SOURCE EXCERPT —
+++

Redistricting: The Easiest Way to Steal an Election

The Republicans won a clear majority of seats in the U.S. House of Representatives this past election (234 to the Democrats 201), signifying that more voters cast ballots for Republican congressional candidates than Democrats, right? Not exactly. Crunch the numbers from across the country and, as the Washington Post points out, the Democratic candidates actually finished about 500,000 votes ahead. If the House of Representatives were actually representational, the Democrats would have a slight advantage.

So what’s to blame for the discrepancy? Redistricting, the redrawing of political barriers. On the surface, redistricting is a boring topic, but it is inevitably a crucial game that politicians use to leverage power.

Every ten years, after a Census report comes out, new Congressional lines need to be determined to account for changes in population. Since each Congressional district in a state must have approximately the same amount of people, this means tinkering with the boundaries. The stated objective of these alterations is to make things fairer by ensuring equal representation. However, in actuality, the results are quite unfair, as the way these lines are drawn generally predetermines the outcome of the elections.

Some say you can’t trust politicians, but you definitely can’t trust politicians to regulate their own districting lines. When you let legislators draw the lines themselves, two things tend to happen:

  1. The party in power redistricts in such a way to maintain its lead or perhaps even gain a seat or two.

+++

SOURCE DATA —
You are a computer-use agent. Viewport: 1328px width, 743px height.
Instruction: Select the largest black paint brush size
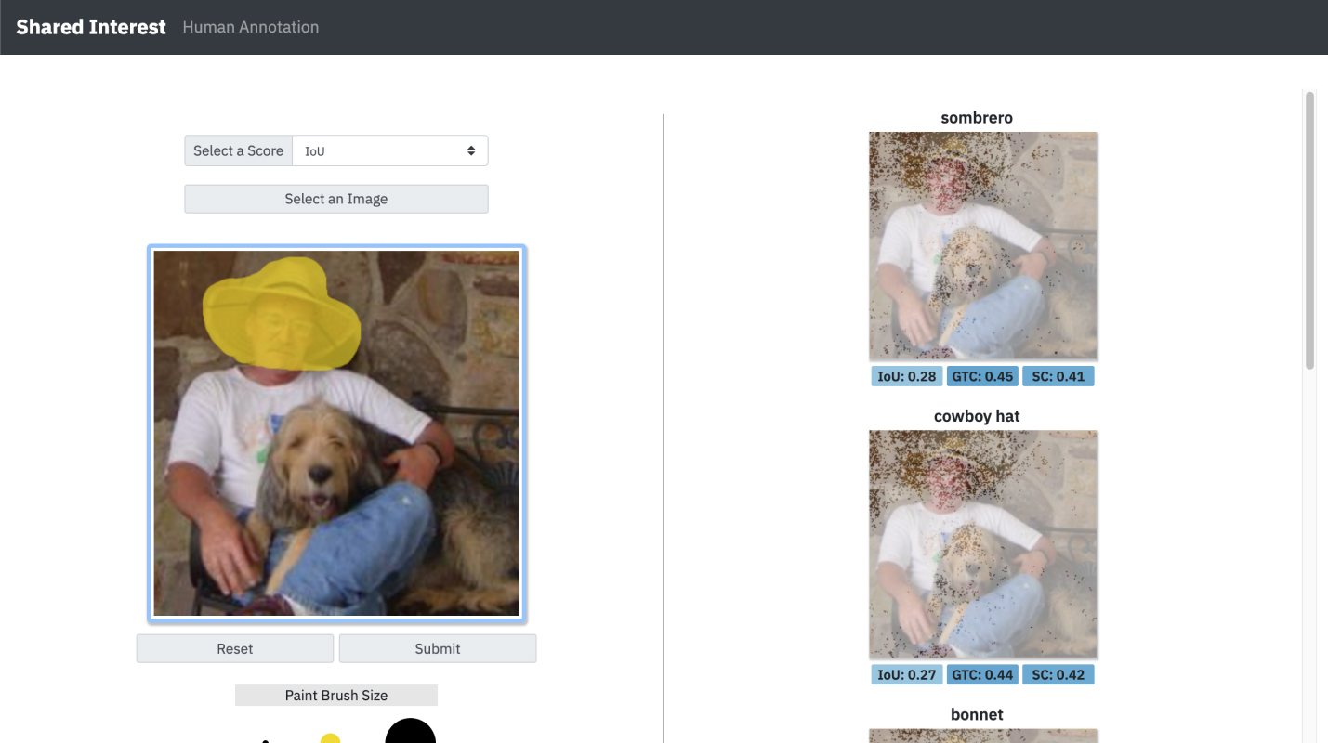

+++

OBJECTIVES —
1. Answer from the redistricting article:
(a) How many House seats did the Republicans win in the election it discusses?
(b) By about how many votes did the Democratic candidates finish ahead nationwide?
(c) How often do new Congressional lines need to be determined, and after what report?
2. Please carry on the redistricting article from its last line.
The material comes from a different source than the redistricting article.

ANSWERS TO THE PROBLEMS —
1.
(a) 234 seats
(b) About 500,000 votes
(c) Every ten years, after a Census report comes out

2.
  2. Legislators of both parties work together to ensure that their seats remain safe. It’s amazing how well politicians can form a bipartisan alliance when it is their own jobs on the line.

It is no wonder that the incumbency rate is so high in Congress. When incumbents get to help determine which of their state’s residents are permitted to vote for them, they stand a better than great chance of being reelected.

Obviously, different areas of a state will have different political leanings; on the whole, urban areas tend to be liberal while suburban areas are more conservative. Even when done properly, redistricting would not make every House seat competitive. However, the problem arises when the lines are intentionally rigged, a process known as gerrymandering.

For a great example of gerrymandering, consider the infamous swing state Ohio, which just went blue for Obama. Approximately half of the voters there are Democrats, yet 12 of the 16 Congressional seats went to Republicans. The explanation lies in how the lines were drawn. State Republicans manufactured boundaries that put overwhelming Democratic strongholds in a few districts, in a sense automatically forfeiting those seats. The move was strategic, however, because by tying up large Democrat populations in just a few places, they were able to spread out the Republican vote, giving them slight majorities in the other districts, and therefore win a disproportionate amount of seats.

Just look at the maps on Slate. Do Ohio and Pennsylvania’s districts seem drawn fairly? Rather than being compact, they jut out all over the place like some kid’s abstract artwork. They’d almost appear nonsensical if weren’t for the fact that a lot of thought and strategy was put into where the lines would go to maximize the ability to manipulate the election.

For the record, when Democrats are in power, they are also often guilty of gerrymandering, although the 2012 election would indicate that the Republicans have been more successful with the tactic as of late.

What is the solution for this injustice? Some states (California, Arizona, New Jersey, Washington, Hawaii, and Idaho) have introduced non-partisan or bipartisan committees of unelected officials to tackle the issue of redistricting. These committees are tasked with re-mapping the boundaries without considering the voter demographics of the residents.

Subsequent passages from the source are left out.